How much time, effort, and money does your organization devote to producing smart, useful content?
And once that content is in hand, what do you do to wring every ounce of impact, exposure, and momentum out of the new knowledge you’ve generated?
You may be reasonably satisfied with the content you generate. But beyond a newsletter article and the occasional media release, most organizations do little or nothing to keep the ball rolling after bringing a new piece of knowledge to life.
That means you’ve spent weeks or months on research, writing, revisions, maybe translation and peer review, just to have that magnificent effort sit idle on a shelf.
Chasing the Next Big Thing
The push to keep moving is all around us.
Everyone’s great intentions are driven by ambitious work plans, but limited by scarce resources, and what better time than the New Year to think about unrealistic resolutions?
Add a business culture that is constantly obsessed with the next big thing, chasing flavour-of-the-month trends that are bound to crash within days, and it’s a wonder that anyone stops to build a cache of knowledge and insight that will stand the test of time.
But that cornerstone content exists. You just have to know where to look.
A year ago this week, at a conference in San Diego, I heard a senior association executive talk about the trove of research in his organization’s archive. It was great material, much of it was still current, the rest could probably be refreshed—but no one had time to do anything with it.
Once I began listening for it, I heard the same story everywhere. In research reports and white papers, case studies and surveys, conference reports and literature reviews, even in hour-long videos that no one had time to view or transcribe—organizations were buried under an avalanche of information, with no strategy for putting it to work for them. (You might almost say it was time for a Smarter Shift.)
The Content Life Cycle
That can all change with a content marketing strategy that connects your content to your communications, and your communications to your organization’s overall strategy, then makes smart use of social media to knit everything together.

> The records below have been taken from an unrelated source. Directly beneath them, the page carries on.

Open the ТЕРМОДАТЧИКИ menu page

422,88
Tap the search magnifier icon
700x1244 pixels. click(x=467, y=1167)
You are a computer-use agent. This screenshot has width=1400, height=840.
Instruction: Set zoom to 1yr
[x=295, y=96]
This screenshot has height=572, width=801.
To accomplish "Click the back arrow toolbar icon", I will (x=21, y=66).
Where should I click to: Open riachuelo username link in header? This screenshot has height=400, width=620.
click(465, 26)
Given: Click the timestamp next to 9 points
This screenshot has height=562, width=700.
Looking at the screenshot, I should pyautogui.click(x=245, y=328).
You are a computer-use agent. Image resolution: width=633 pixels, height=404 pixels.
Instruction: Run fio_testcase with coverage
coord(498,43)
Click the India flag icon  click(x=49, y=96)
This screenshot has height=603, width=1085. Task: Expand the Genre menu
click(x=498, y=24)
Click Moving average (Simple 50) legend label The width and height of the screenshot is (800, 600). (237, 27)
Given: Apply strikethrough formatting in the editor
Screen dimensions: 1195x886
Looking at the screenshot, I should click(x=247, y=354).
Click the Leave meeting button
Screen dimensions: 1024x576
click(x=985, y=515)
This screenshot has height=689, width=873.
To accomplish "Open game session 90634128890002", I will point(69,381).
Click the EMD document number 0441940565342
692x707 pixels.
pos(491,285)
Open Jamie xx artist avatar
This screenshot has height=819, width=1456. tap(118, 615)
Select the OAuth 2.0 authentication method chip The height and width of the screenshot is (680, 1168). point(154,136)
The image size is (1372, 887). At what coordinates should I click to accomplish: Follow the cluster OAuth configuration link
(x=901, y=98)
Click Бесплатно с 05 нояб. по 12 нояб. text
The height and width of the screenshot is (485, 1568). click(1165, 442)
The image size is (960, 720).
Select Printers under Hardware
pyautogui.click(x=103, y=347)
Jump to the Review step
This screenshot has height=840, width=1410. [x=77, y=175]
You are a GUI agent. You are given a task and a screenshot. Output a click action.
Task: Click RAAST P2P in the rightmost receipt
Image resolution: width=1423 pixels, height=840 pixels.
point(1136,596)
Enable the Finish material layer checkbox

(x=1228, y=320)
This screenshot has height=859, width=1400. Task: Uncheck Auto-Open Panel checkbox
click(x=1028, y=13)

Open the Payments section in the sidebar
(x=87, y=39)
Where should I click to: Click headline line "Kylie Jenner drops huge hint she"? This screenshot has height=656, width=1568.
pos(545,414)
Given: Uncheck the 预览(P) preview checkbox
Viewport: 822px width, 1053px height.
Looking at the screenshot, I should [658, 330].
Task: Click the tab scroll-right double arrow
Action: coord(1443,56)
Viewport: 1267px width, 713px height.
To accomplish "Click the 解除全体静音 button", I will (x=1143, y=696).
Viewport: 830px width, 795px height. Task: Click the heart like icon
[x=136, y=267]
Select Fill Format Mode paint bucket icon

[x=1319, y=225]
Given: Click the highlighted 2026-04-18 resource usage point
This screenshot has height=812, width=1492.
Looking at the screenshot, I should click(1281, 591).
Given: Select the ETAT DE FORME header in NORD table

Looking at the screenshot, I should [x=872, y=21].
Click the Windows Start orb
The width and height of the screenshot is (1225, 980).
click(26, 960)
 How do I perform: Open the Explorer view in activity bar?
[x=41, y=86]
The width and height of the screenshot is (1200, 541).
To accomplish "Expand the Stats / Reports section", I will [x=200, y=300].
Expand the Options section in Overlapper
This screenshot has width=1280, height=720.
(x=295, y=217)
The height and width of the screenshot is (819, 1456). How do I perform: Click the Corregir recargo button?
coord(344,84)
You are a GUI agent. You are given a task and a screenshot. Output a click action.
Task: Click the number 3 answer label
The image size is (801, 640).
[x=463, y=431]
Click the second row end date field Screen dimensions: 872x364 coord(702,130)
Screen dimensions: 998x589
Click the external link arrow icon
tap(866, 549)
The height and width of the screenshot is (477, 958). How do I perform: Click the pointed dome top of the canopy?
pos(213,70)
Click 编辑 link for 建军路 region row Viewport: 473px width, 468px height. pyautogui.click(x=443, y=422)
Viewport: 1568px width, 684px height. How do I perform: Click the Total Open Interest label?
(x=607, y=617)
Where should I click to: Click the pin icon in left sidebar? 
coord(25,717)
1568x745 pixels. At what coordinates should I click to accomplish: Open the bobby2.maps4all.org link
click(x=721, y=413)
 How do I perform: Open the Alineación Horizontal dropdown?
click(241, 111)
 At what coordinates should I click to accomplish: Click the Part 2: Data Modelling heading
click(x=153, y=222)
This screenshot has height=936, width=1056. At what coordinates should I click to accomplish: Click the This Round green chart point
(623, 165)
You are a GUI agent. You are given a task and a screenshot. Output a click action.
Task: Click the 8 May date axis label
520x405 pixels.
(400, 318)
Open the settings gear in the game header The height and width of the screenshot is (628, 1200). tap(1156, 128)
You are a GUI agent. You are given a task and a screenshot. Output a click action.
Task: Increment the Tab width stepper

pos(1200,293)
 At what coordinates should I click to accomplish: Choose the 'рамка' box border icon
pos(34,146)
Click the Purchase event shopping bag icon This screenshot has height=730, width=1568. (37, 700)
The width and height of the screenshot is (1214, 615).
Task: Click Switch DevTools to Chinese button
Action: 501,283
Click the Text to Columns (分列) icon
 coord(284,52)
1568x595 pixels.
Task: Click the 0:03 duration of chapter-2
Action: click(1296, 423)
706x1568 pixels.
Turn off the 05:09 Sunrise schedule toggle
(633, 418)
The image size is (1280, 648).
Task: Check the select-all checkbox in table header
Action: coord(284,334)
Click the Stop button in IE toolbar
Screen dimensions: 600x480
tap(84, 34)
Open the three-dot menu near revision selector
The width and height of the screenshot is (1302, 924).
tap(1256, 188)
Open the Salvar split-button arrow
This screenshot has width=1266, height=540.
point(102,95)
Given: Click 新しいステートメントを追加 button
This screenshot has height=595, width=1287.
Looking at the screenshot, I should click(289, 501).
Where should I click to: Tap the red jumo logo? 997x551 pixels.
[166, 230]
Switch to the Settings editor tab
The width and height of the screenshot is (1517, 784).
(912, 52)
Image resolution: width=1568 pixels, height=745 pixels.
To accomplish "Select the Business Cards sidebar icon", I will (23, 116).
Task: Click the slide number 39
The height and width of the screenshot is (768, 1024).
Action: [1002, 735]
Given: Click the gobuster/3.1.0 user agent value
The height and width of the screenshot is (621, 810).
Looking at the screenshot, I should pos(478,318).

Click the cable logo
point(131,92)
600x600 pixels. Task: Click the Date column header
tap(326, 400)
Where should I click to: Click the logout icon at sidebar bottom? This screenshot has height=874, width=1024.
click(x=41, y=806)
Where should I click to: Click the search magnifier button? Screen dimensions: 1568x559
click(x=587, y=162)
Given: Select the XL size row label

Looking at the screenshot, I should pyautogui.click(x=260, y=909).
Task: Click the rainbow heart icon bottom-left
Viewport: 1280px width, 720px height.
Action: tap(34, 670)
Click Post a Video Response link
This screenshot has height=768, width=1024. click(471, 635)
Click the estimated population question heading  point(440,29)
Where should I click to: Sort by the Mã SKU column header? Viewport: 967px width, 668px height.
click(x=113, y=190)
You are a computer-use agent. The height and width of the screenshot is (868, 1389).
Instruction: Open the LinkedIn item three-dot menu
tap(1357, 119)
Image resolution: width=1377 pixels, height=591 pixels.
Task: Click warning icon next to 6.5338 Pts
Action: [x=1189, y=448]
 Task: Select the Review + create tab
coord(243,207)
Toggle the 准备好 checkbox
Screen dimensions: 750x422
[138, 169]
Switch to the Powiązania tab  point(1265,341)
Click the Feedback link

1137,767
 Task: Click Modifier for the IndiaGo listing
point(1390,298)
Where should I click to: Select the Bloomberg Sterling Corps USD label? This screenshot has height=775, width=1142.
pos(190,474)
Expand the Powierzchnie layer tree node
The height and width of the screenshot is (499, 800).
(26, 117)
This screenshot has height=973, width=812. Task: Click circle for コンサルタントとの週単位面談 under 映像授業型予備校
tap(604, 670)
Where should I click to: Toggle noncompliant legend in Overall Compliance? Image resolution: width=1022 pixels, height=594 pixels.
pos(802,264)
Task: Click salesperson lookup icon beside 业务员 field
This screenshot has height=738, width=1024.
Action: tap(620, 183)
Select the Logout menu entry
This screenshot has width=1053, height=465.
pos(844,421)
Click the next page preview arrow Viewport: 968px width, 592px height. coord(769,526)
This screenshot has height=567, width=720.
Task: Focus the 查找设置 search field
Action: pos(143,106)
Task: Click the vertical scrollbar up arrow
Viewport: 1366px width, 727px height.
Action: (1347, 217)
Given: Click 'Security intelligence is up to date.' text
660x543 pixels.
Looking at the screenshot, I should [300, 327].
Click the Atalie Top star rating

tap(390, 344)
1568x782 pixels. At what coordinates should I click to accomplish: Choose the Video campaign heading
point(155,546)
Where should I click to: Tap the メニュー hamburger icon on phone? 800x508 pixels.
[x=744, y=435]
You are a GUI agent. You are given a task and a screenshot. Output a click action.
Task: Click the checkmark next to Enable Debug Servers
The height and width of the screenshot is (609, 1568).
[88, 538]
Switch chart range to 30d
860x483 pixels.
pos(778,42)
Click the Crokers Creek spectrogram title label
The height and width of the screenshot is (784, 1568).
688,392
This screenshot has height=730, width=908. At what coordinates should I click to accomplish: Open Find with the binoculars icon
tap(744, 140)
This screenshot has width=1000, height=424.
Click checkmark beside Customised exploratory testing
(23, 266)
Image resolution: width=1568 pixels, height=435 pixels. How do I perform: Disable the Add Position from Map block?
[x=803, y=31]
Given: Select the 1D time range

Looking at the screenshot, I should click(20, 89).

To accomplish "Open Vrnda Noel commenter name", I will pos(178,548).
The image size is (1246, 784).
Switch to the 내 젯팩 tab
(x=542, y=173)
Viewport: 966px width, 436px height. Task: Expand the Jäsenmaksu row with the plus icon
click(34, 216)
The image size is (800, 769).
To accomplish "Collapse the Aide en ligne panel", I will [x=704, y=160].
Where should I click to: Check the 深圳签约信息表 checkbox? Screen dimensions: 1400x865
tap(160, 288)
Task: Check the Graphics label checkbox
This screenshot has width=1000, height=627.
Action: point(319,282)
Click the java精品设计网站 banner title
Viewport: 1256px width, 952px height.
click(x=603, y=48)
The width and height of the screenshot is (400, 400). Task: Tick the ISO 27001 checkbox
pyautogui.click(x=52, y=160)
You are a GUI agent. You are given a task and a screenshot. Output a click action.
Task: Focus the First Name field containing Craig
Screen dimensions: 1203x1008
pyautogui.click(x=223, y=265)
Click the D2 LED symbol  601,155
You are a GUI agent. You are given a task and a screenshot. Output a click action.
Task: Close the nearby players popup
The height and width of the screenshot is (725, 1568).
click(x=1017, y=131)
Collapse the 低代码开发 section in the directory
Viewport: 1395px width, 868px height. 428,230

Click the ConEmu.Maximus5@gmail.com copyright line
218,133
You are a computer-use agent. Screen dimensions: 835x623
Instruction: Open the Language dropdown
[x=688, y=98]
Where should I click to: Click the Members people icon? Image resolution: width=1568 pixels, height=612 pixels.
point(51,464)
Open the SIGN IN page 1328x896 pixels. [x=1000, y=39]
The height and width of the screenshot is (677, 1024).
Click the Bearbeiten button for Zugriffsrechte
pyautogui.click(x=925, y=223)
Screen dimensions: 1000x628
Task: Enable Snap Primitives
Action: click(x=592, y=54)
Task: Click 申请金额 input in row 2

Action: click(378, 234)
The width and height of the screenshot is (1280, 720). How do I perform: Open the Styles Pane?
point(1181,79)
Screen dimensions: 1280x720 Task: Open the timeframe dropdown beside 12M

Here are six questions to help you get started:
- Why do we want to communicate? How can content marketing help us get our organization where it needs to be over the next six months to two years?
- Who do we need to reach? What do we know about our different audience segments, and how clearly can we define them?
- Why do they want to hear from us? What content do we have, or can we generate, that matches their needs and interests?
- Where do we find them online?
- How do we measure success?
- How can we sequence our content over the next three to six months (then again in the three to six months that follow) to deliver the right message to each audience, on the channels they’re most likely to use, in the format they prefer, at the level of detail that matches their information needs?